#### TASK
Would you please return only the lines from the one with "Task: Select VMware Tools in the sidebar" through the last line of the records below, leaving the pictures out?

[Collected data entries]

===

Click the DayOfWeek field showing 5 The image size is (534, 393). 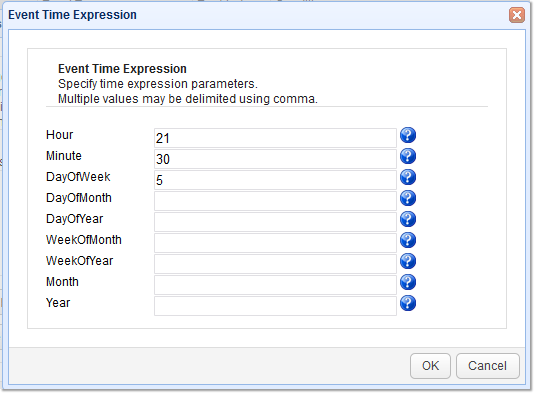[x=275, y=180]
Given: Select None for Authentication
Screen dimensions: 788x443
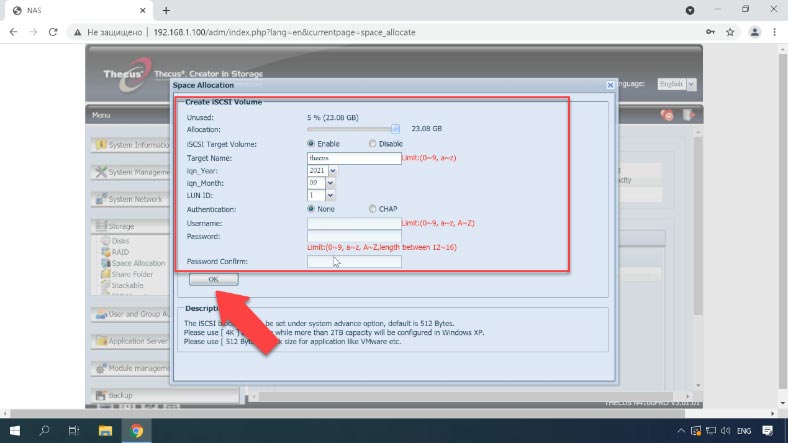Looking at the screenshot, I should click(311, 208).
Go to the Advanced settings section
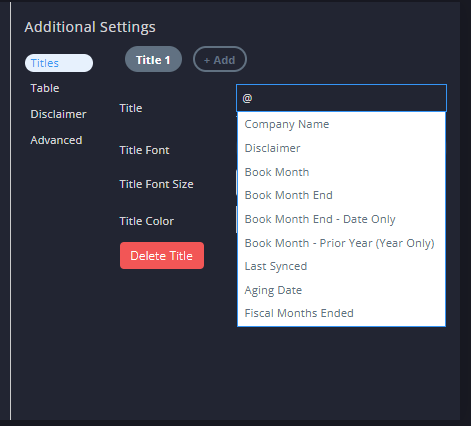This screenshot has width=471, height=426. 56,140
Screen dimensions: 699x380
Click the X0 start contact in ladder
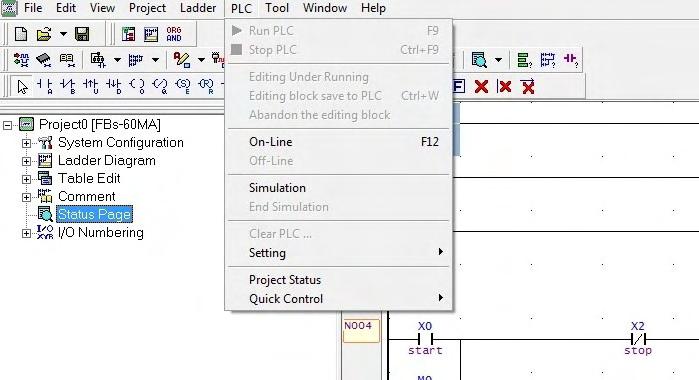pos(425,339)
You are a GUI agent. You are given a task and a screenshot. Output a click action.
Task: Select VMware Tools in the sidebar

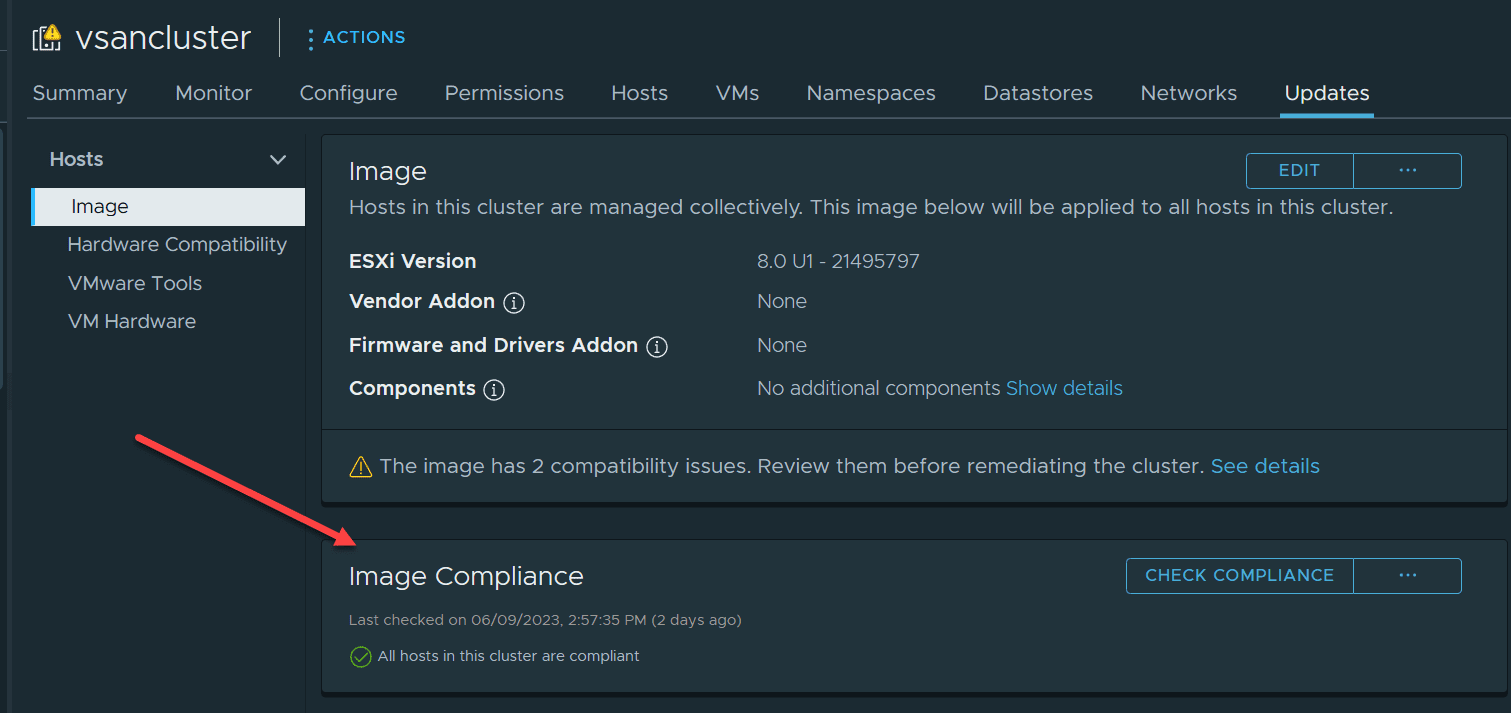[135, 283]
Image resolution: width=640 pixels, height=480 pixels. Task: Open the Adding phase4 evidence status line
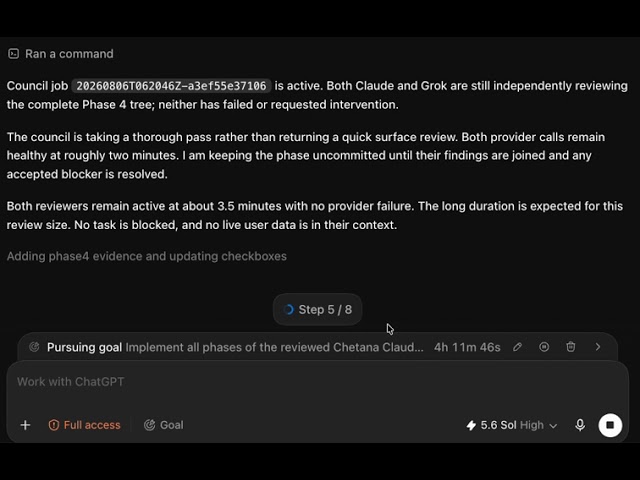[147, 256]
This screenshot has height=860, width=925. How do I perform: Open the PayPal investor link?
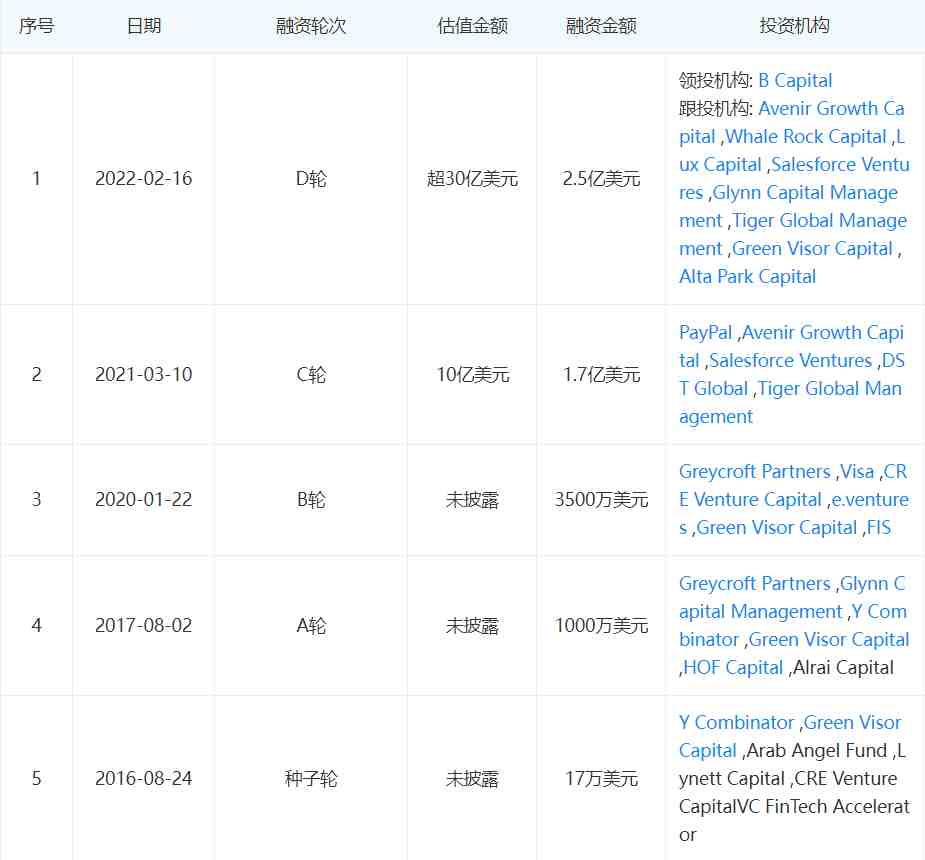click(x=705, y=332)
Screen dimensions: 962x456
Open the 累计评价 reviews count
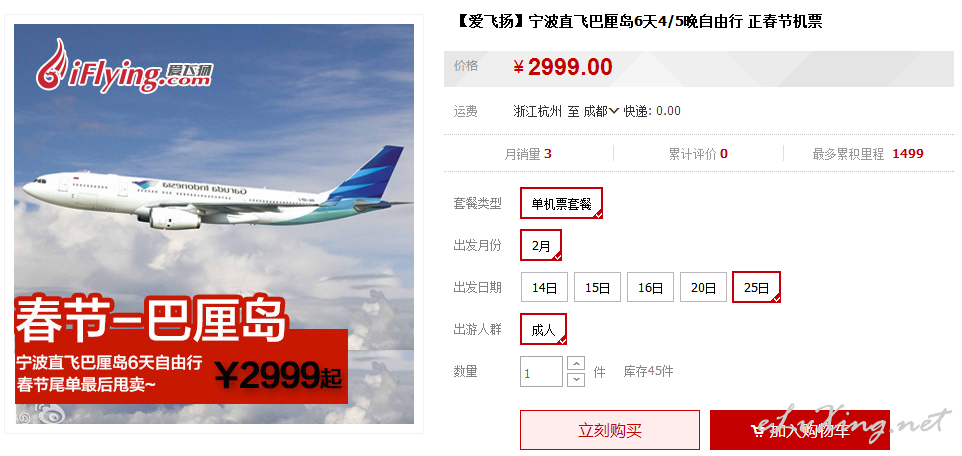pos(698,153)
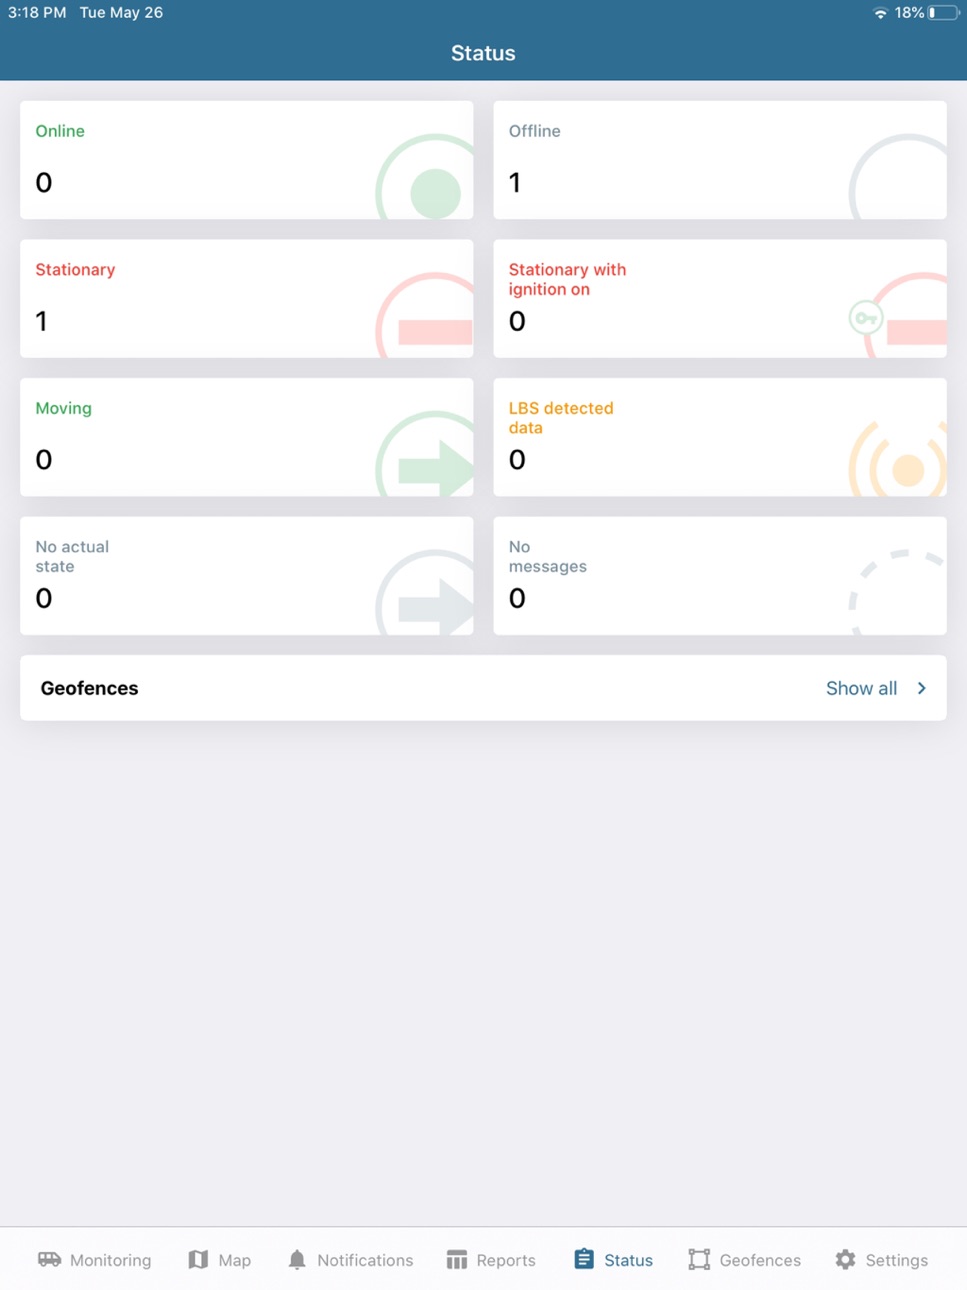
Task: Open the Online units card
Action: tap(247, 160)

===

#### EXERCISE ANSWER
Task: Select VMware Tools in the sidebar

[135, 283]
Image resolution: width=640 pixels, height=480 pixels. Task: Open the Adding phase4 evidence status line
[147, 256]
This screenshot has height=860, width=925. How do I perform: Open the PayPal investor link?
click(x=705, y=332)
Screen dimensions: 962x456
Open the 累计评价 reviews count
pos(698,153)
Task: Open the Online units card
Action: tap(247, 160)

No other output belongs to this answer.